*PROVIDED DATA*:
********

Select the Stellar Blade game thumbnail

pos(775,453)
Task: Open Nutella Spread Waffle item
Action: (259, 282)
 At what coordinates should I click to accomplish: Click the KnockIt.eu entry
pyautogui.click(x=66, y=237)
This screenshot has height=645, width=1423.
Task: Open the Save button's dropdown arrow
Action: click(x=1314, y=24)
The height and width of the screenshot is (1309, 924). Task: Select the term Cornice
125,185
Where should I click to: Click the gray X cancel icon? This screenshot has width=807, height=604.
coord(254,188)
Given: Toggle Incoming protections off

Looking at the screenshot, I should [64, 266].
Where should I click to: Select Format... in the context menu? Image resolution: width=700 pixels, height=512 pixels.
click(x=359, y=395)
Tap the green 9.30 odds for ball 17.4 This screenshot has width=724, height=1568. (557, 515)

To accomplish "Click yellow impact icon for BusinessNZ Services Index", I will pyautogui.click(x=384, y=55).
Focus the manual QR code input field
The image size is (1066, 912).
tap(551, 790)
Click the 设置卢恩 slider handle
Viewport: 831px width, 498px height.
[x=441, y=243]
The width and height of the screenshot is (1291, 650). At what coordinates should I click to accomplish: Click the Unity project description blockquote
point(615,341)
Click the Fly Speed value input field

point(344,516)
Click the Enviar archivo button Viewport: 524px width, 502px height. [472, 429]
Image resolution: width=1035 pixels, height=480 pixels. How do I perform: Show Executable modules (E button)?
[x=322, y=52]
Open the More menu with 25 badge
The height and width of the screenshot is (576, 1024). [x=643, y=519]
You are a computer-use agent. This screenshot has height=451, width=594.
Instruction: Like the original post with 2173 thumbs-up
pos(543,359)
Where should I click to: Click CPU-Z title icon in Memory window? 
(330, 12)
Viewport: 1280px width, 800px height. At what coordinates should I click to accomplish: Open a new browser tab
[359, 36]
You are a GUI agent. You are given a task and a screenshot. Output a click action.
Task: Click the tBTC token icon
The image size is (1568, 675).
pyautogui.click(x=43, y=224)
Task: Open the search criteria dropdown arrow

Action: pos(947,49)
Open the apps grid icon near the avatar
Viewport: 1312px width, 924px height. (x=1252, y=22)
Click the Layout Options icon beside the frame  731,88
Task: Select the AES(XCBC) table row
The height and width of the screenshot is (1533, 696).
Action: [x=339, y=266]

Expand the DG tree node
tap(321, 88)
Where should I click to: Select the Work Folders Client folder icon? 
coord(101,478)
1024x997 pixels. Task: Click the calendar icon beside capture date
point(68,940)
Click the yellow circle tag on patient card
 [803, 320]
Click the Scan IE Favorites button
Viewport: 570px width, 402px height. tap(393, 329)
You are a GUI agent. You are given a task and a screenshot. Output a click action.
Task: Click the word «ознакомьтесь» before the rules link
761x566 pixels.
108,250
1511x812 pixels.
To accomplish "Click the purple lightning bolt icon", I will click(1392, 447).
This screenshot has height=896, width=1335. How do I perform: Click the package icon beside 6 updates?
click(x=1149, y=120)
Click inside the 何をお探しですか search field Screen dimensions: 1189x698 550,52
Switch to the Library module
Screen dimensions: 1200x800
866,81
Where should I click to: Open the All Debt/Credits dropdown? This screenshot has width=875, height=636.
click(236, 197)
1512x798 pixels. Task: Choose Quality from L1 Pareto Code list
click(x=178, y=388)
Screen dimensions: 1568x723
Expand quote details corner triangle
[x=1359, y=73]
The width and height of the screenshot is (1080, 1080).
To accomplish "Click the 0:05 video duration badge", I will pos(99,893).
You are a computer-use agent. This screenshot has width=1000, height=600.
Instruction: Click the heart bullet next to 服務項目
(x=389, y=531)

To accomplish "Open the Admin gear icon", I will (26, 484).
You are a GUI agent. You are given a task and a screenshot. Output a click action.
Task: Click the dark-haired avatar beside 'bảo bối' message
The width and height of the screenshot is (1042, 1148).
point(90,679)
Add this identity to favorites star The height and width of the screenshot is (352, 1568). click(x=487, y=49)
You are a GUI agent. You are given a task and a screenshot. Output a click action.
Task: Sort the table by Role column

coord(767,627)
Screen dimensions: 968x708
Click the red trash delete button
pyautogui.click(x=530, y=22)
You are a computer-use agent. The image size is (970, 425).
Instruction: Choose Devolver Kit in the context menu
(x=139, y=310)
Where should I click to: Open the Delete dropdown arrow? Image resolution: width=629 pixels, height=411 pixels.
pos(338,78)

********

Set down the material above exactly, in full.

*ANSWER TO THE EXERCISE*:
Select the Stellar Blade game thumbnail

pos(775,453)
Task: Open Nutella Spread Waffle item
Action: (259, 282)
 At what coordinates should I click to accomplish: Click the KnockIt.eu entry
pyautogui.click(x=66, y=237)
This screenshot has height=645, width=1423.
Task: Open the Save button's dropdown arrow
Action: click(x=1314, y=24)
The height and width of the screenshot is (1309, 924). Task: Select the term Cornice
125,185
Where should I click to: Click the gray X cancel icon? This screenshot has width=807, height=604.
coord(254,188)
Given: Toggle Incoming protections off

Looking at the screenshot, I should [64, 266].
Where should I click to: Select Format... in the context menu? Image resolution: width=700 pixels, height=512 pixels.
click(x=359, y=395)
Tap the green 9.30 odds for ball 17.4 This screenshot has width=724, height=1568. (557, 515)

To accomplish "Click yellow impact icon for BusinessNZ Services Index", I will pyautogui.click(x=384, y=55).
Focus the manual QR code input field
The image size is (1066, 912).
tap(551, 790)
Click the 设置卢恩 slider handle
Viewport: 831px width, 498px height.
[x=441, y=243]
The width and height of the screenshot is (1291, 650). At what coordinates should I click to accomplish: Click the Unity project description blockquote
point(615,341)
Click the Fly Speed value input field

point(344,516)
Click the Enviar archivo button Viewport: 524px width, 502px height. [472, 429]
Image resolution: width=1035 pixels, height=480 pixels. How do I perform: Show Executable modules (E button)?
[x=322, y=52]
Open the More menu with 25 badge
The height and width of the screenshot is (576, 1024). [x=643, y=519]
You are a computer-use agent. This screenshot has height=451, width=594.
Instruction: Like the original post with 2173 thumbs-up
pos(543,359)
Where should I click to: Click CPU-Z title icon in Memory window? 
(330, 12)
Viewport: 1280px width, 800px height. At what coordinates should I click to accomplish: Open a new browser tab
[359, 36]
You are a GUI agent. You are given a task and a screenshot. Output a click action.
Task: Click the tBTC token icon
The image size is (1568, 675).
pyautogui.click(x=43, y=224)
Task: Open the search criteria dropdown arrow

Action: pos(947,49)
Open the apps grid icon near the avatar
Viewport: 1312px width, 924px height. (x=1252, y=22)
Click the Layout Options icon beside the frame  731,88
Task: Select the AES(XCBC) table row
The height and width of the screenshot is (1533, 696).
Action: [x=339, y=266]

Expand the DG tree node
tap(321, 88)
Where should I click to: Select the Work Folders Client folder icon? 
coord(101,478)
1024x997 pixels. Task: Click the calendar icon beside capture date
point(68,940)
Click the yellow circle tag on patient card
 [803, 320]
Click the Scan IE Favorites button
Viewport: 570px width, 402px height. tap(393, 329)
You are a GUI agent. You are given a task and a screenshot. Output a click action.
Task: Click the word «ознакомьтесь» before the rules link
761x566 pixels.
108,250
1511x812 pixels.
To accomplish "Click the purple lightning bolt icon", I will click(1392, 447).
This screenshot has height=896, width=1335. How do I perform: Click the package icon beside 6 updates?
click(x=1149, y=120)
Click inside the 何をお探しですか search field Screen dimensions: 1189x698 550,52
Switch to the Library module
Screen dimensions: 1200x800
866,81
Where should I click to: Open the All Debt/Credits dropdown? This screenshot has width=875, height=636.
click(236, 197)
1512x798 pixels. Task: Choose Quality from L1 Pareto Code list
click(x=178, y=388)
Screen dimensions: 1568x723
Expand quote details corner triangle
[x=1359, y=73]
The width and height of the screenshot is (1080, 1080).
To accomplish "Click the 0:05 video duration badge", I will pos(99,893).
You are a computer-use agent. This screenshot has width=1000, height=600.
Instruction: Click the heart bullet next to 服務項目
(x=389, y=531)

To accomplish "Open the Admin gear icon", I will (26, 484).
You are a GUI agent. You are given a task and a screenshot. Output a click action.
Task: Click the dark-haired avatar beside 'bảo bối' message
The width and height of the screenshot is (1042, 1148).
point(90,679)
Add this identity to favorites star The height and width of the screenshot is (352, 1568). click(x=487, y=49)
You are a GUI agent. You are given a task and a screenshot. Output a click action.
Task: Sort the table by Role column

coord(767,627)
Screen dimensions: 968x708
Click the red trash delete button
pyautogui.click(x=530, y=22)
You are a computer-use agent. The image size is (970, 425).
Instruction: Choose Devolver Kit in the context menu
(x=139, y=310)
Where should I click to: Open the Delete dropdown arrow? Image resolution: width=629 pixels, height=411 pixels.
pos(338,78)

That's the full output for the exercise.